* **Instructions to follow**
Reproduce the passage on nanotwinned alloys between "Abstract In this" and "SFE [Figs. 3(a)–3(c)].", inclusive.

* **Document segment**
--------------------------------------------------

Tensile behavior of fully nanotwinned alloys with varying stacking fault energies Nathan M. Heckman, Department of Aerospace and Mechanical Engineering, Mork Family Department of Chemical Engineering and Material Science, University of Southern California, Los Angeles, CA 900089, USA Leonardo Velasco, Department of Aerospace and Mechanical Engineering, Mork Family Department of Chemical Engineering and Material Science, University of Southern California, Los Angeles, CA 900089, USA; Karlsruhe Institute of Technology (KIT), Institute of Nanotechnology, Hermann-vonHelmholtz-Platz 1, 76344 Eggenstein-Leopoldshafen, Germany Andrea M. Hodge, Department of Aerospace and Mechanical Engineering, Mork Family Department of Chemical Engineering and Material Science, University of Southern California, Los Angeles, CA 900089, USA Address all Correspondence to Andrea M. Hodge at [email protected] (Received 16 December 2016; accepted 28 April 2017)

Abstract In this study, a comparison of the tensile behavior of fully nanotwinned Cu–6 wt.%Al, Cu–2 wt.%Al, and Cu–10 wt.%Ni with stacking fault energies (SFEs) of 6, 37, and 60 mJ/m2, respectively is presented. The samples displayed yield strengths ranging from 830 to 1340 MPa, varying with both alloy content and microstructural parameters. All samples showed low ductility, even though there are tilted twin boundaries present in Cu–10 wt.%Ni. The influence of varying grain width is presented for each alloy and related to both the activation volume and SFE [Figs. 3(a)–3(c)].

--------------------------------------------------

* **Supplied information**
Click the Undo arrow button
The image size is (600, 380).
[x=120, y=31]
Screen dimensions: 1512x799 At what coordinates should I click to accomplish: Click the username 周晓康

--------------------------------------------------

* **Response**
Abstract In this study, a comparison of the tensile behavior of fully nanotwinned Cu–6 wt.%Al, Cu–2 wt.%Al, and Cu–10 wt.%Ni with stacking fault energies (SFEs) of 6, 37, and 60 mJ/m2, respectively is presented. The samples displayed yield strengths ranging from 830 to 1340 MPa, varying with both alloy content and microstructural parameters. All samples showed low ductility, even though there are tilted twin boundaries present in Cu–10 wt.%Ni. The influence of varying grain width is presented for each alloy and related to both the activation volume and SFE [Figs. 3(a)–3(c)].